■ **Exercise**
Write out exactly the lines from the one holding "Instruction: Expand the 消息记录 dropdown arrow" to the last line of the entries, both ends included and nothing else, without the pictures.

■ **The input**

Start of Block

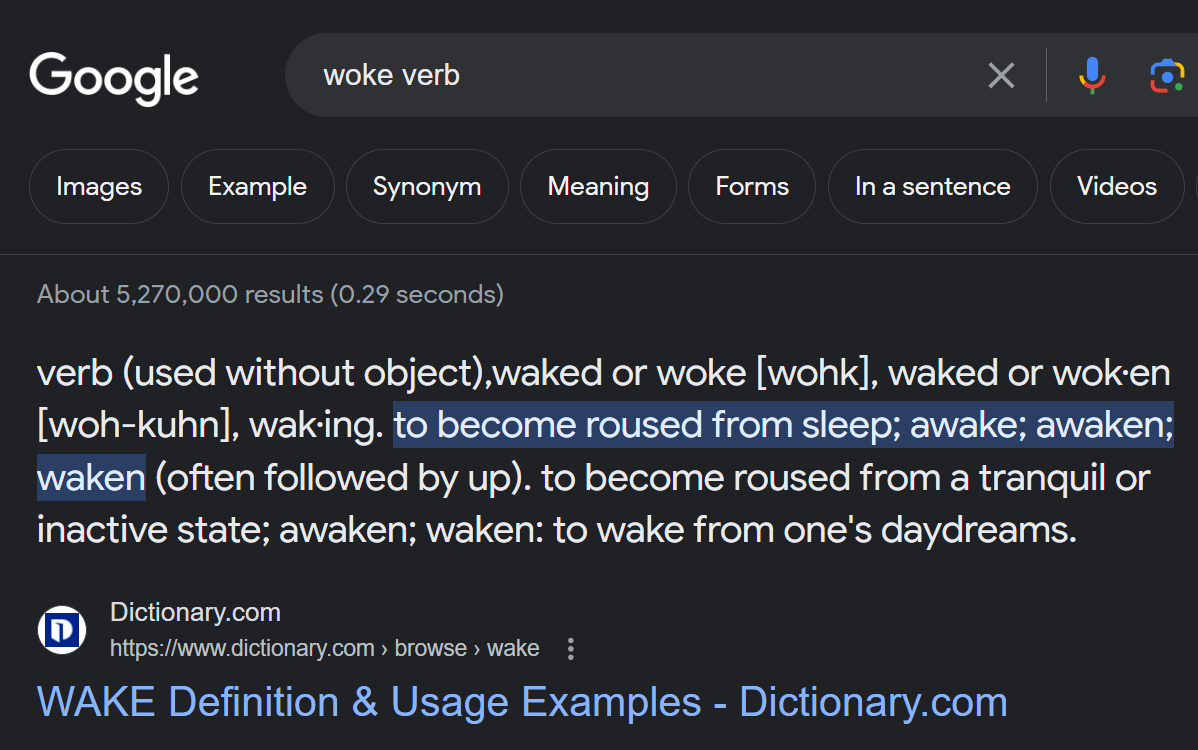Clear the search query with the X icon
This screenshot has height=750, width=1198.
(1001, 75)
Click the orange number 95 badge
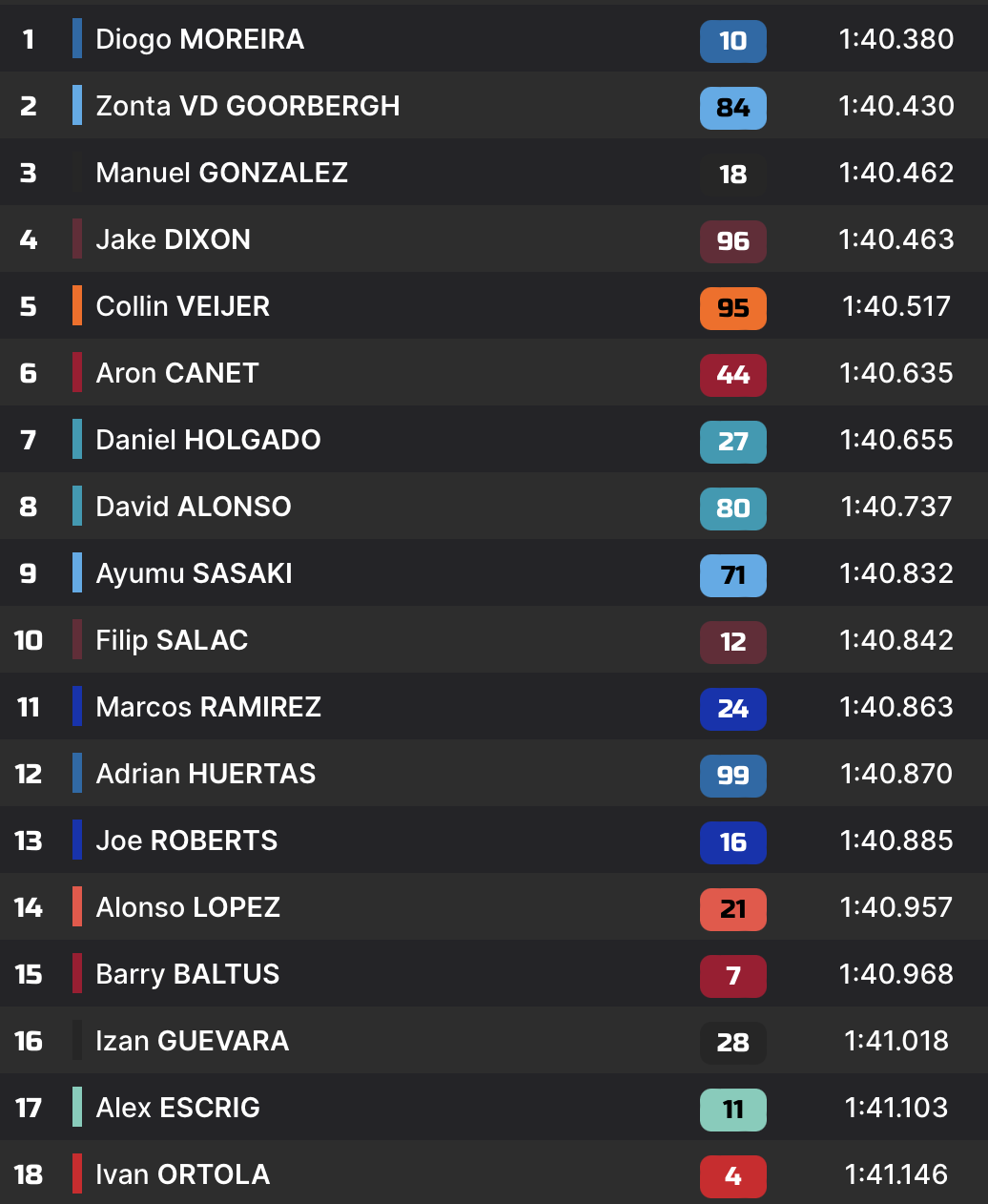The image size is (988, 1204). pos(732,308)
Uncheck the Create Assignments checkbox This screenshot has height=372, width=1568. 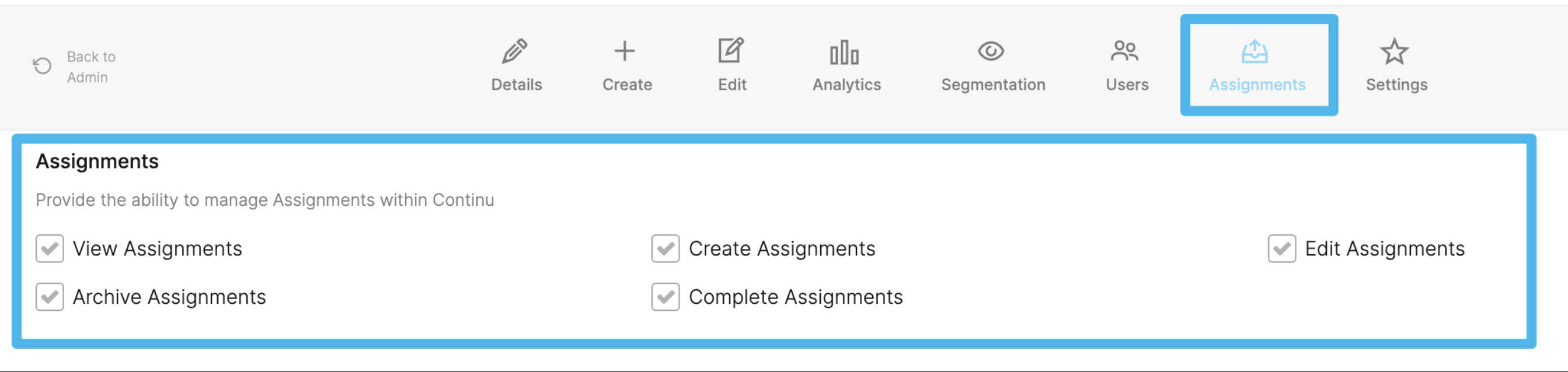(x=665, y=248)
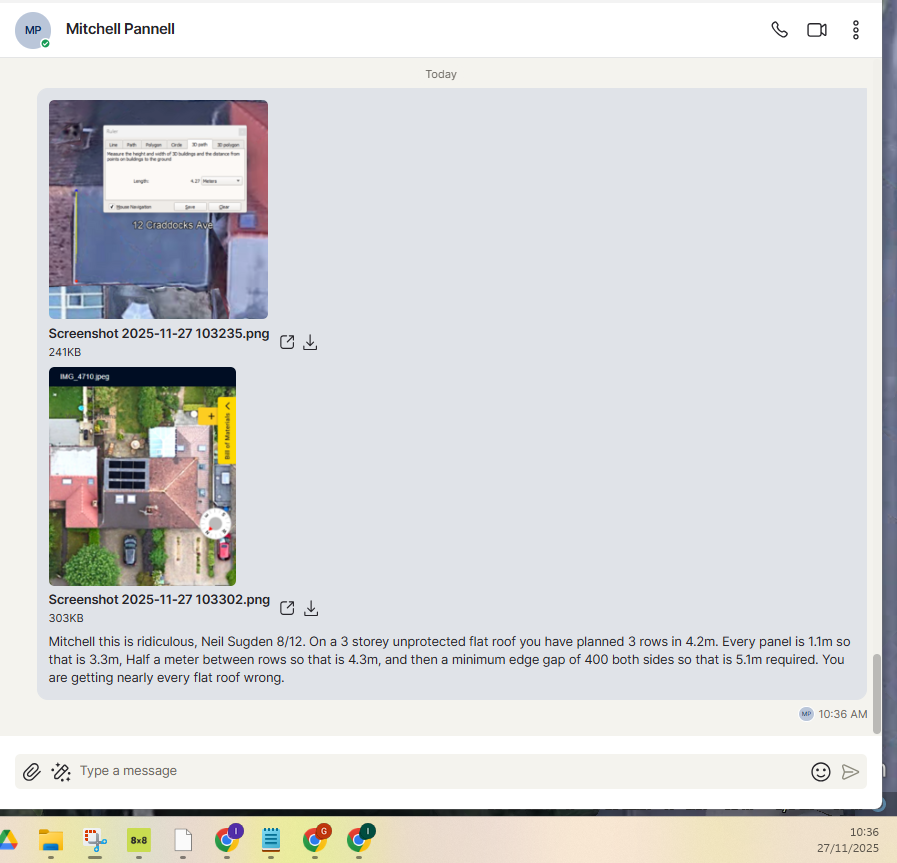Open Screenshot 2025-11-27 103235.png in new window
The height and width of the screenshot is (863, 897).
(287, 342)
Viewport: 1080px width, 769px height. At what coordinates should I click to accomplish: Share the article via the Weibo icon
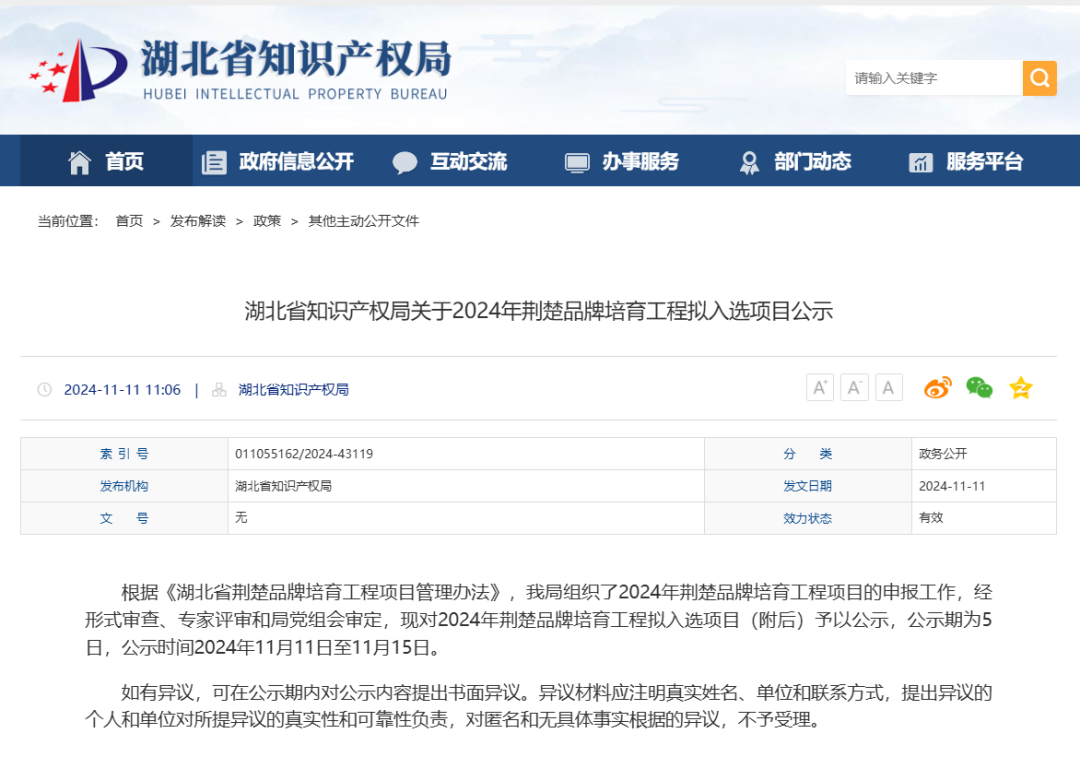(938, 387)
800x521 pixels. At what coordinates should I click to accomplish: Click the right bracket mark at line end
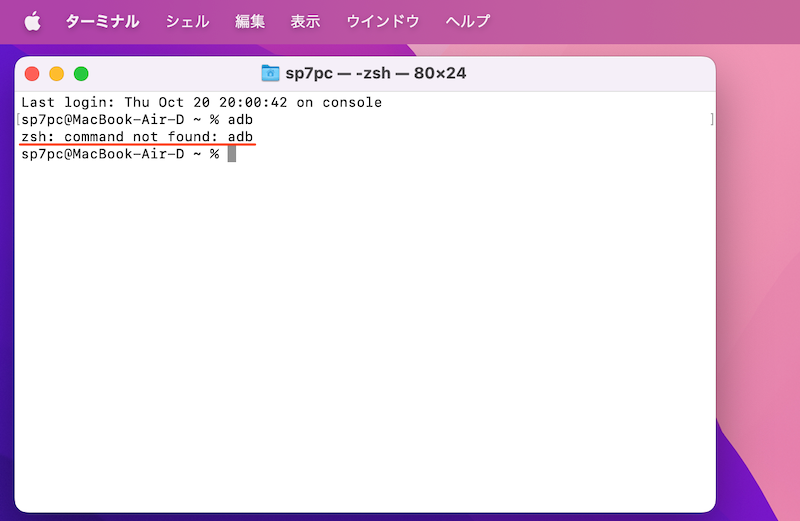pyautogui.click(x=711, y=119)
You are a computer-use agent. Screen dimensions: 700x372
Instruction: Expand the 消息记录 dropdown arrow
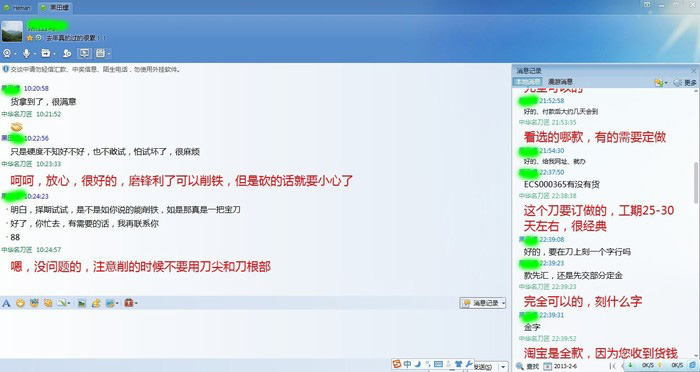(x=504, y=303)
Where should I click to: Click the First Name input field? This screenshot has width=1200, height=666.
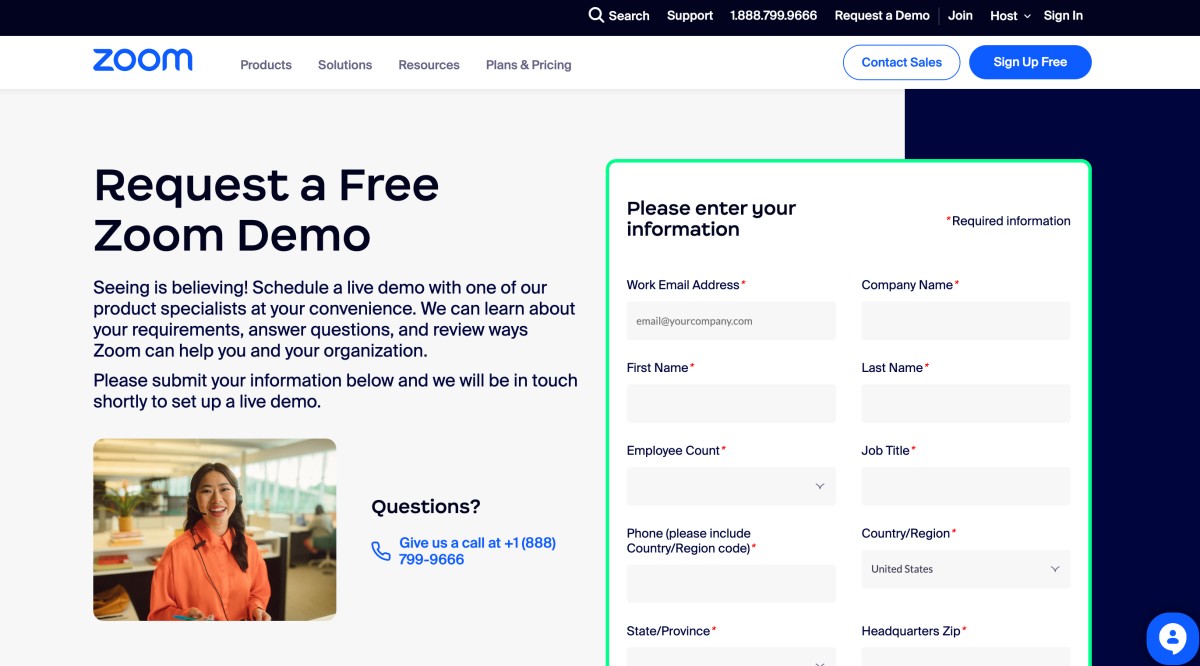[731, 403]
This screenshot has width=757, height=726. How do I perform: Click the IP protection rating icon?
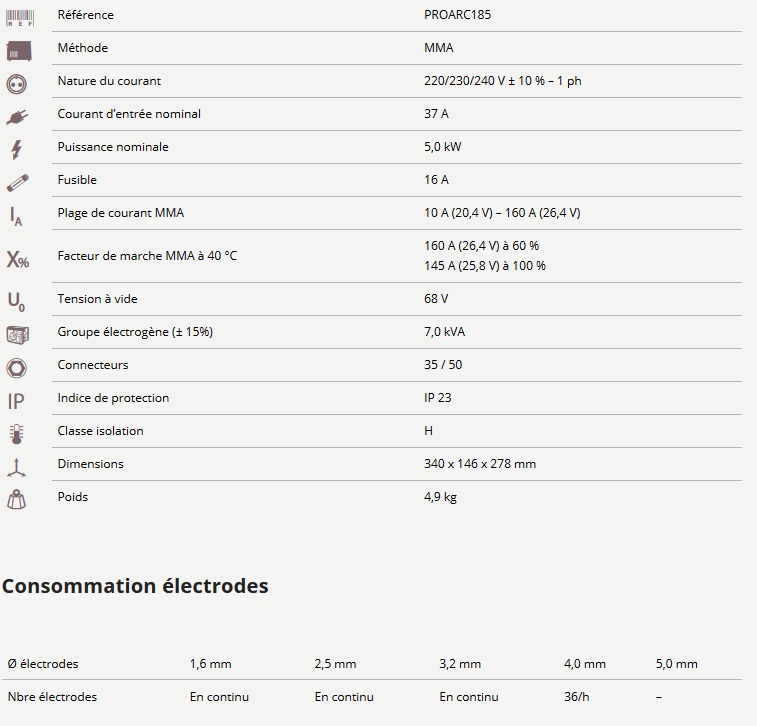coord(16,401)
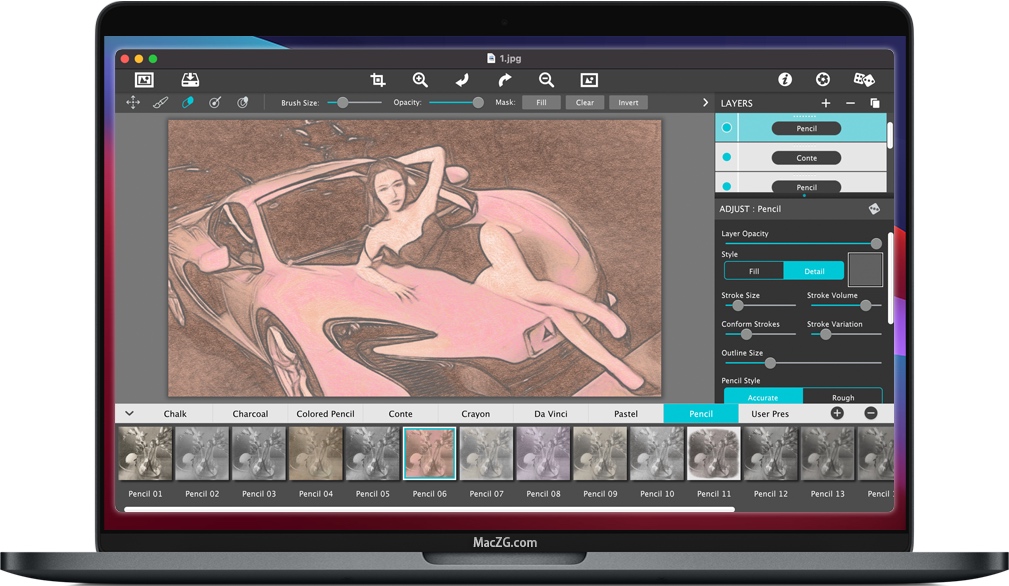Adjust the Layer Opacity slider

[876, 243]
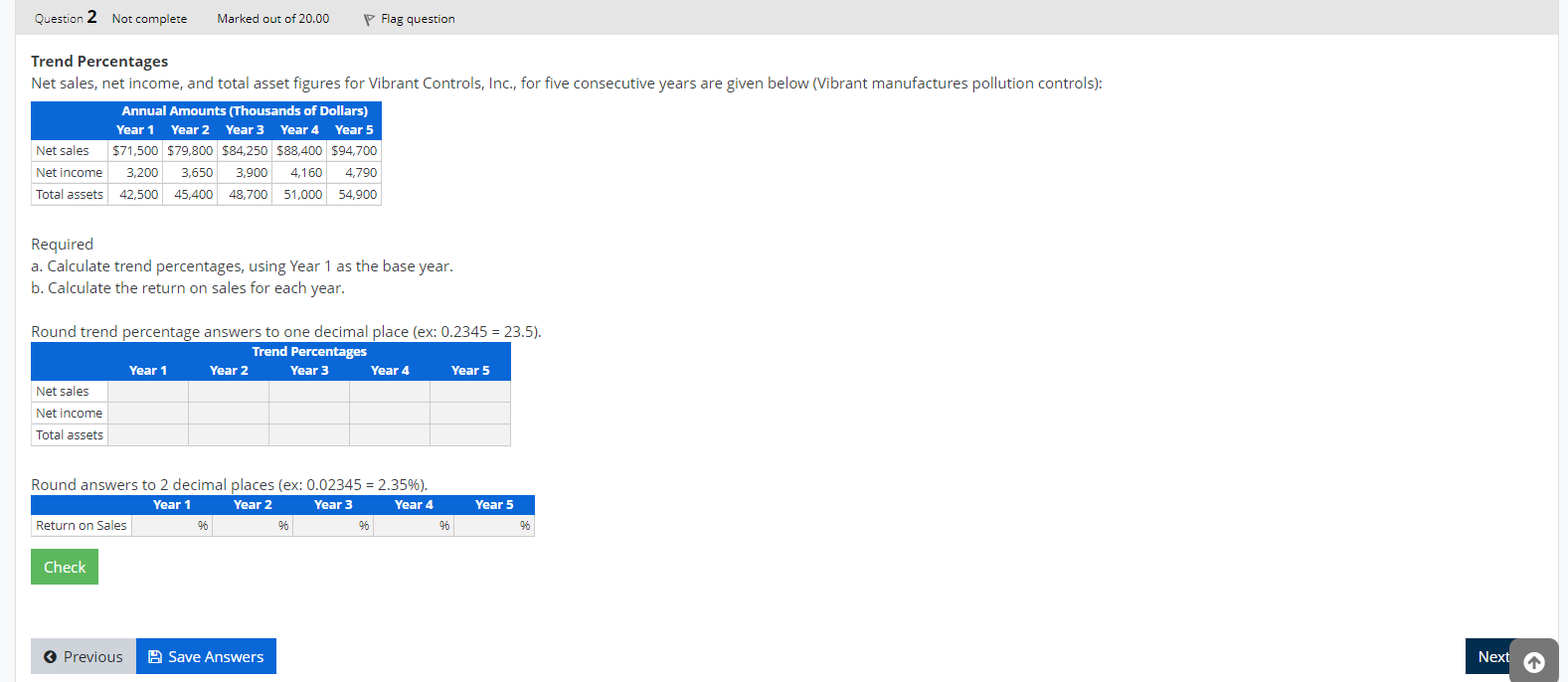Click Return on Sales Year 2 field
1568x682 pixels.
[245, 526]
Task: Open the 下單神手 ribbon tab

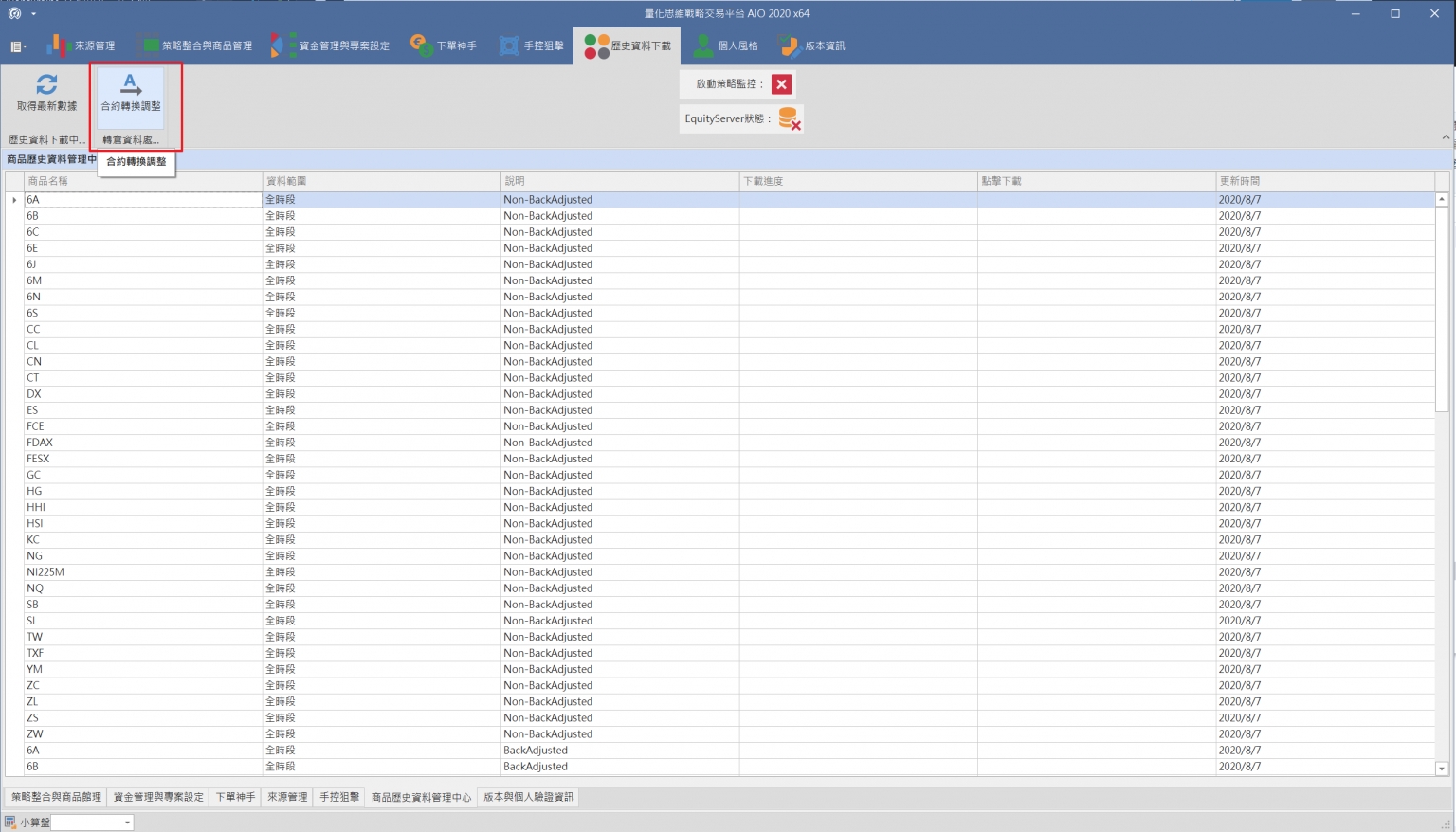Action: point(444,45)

End of Block

■ **Answer to this task**
Instruction: Expand the 消息记录 dropdown arrow
(x=504, y=303)
Where should I click to: Click the First Name input field? This screenshot has width=1200, height=666.
[731, 403]
This screenshot has width=757, height=726. How do I perform: Click the IP protection rating icon?
coord(16,401)
Adjust the Layer Opacity slider

[876, 243]
Click Return on Sales Year 2 field
1568x682 pixels.
[245, 526]
Task: Open the 下單神手 ribbon tab

Action: point(444,45)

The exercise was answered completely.